Norway’s challenge in Glasgow and elsewhere is its ongoing position (adhered to by prime ministers from Stoltenberg to Solberg to Støre and several before them) that Norway’s oil is part of the solution and not the problem. Like Solberg, Støre contends that halting Norway’s industry will also end its so-called “green shift.” They firmly believe that Norwegian oil, produced with relatively low emissions compared to many other countries and in a transparent and democratic country, is simply better than a lot of the oil produced in other less-open and democratic countries.
There will be pressure on Norway, not least from the EU’s new ban on oil and gas from the Arctic. Neither Eide nor Norway’s new Oil & Energy Minister Marte Mjøs Persen (who’s notably not traveling to the summit in Glasgow) seem overly concerned by the EU ban, believing it will mostly be a matter of defining the Arctic itself and what constitutes it. They don’t believe it will include oil and gas from oil fields off much of Northern Norway.
Støre himself is prepared for critical questions in Glasgow, and told NRK during the weekend that “we will answer them well.” He stressed that Norway “puts strict demands on our oil fields to bring carbon emissions down by 50 percent by 2030. We will also have a very active business policy to bring forth the new sources of renewable energy and technology for them.

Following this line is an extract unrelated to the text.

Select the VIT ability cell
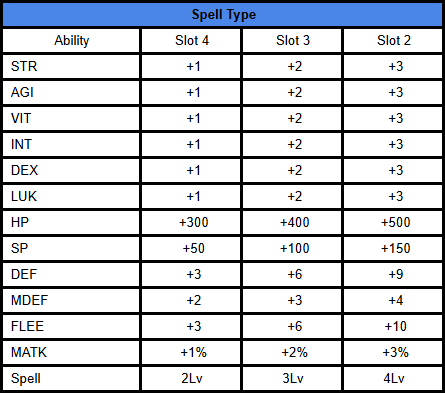Screen dimensions: 445x393 pyautogui.click(x=71, y=118)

There was at least some good news when leaders of the world’s 20 largest economies agreed during the weekend to continue to limit global warming to 1.5 degrees. Some experts, including those at Norway’s own respected classification and analysis firm DNV, claim that means Europe must have zero emissions in 2042. That in turn will make it necessary to impose a worldwide carbon tax that should be at least the equivalent of USD 250 in Europe (Norway has agreed on that already). In addition come a need for bans on all power plants fueled by coal or oil by 2040, electrification of everything that can be electrified (even some of Norway’s oil fields are being electrified from the mainland) and use of hydrogen, synthetic or biofuel where electrification can’t occur.
Commentator Kjetil B Alstadheim in newspaper Aftenposten questioned the need for a two-week climate summit in Glasgow, claiming that the G20’s weekend in Rome should have been enough to solve the climate crisis. With China, the US, India and the rest of the G20 standing for 85 percent of the world’s emissions, Alstadheim thinks they should have been able to decide on a price for emissions, and to then cut their own emissions to cut the resulting bill.
In the global framework, Norway is a small player and its own emissions are miniscule compared to other countries’. It exports the oil that causes emissions elsewhere, though, and that what makes Norway jointly responsible for the crisis. And to be held accountable, too.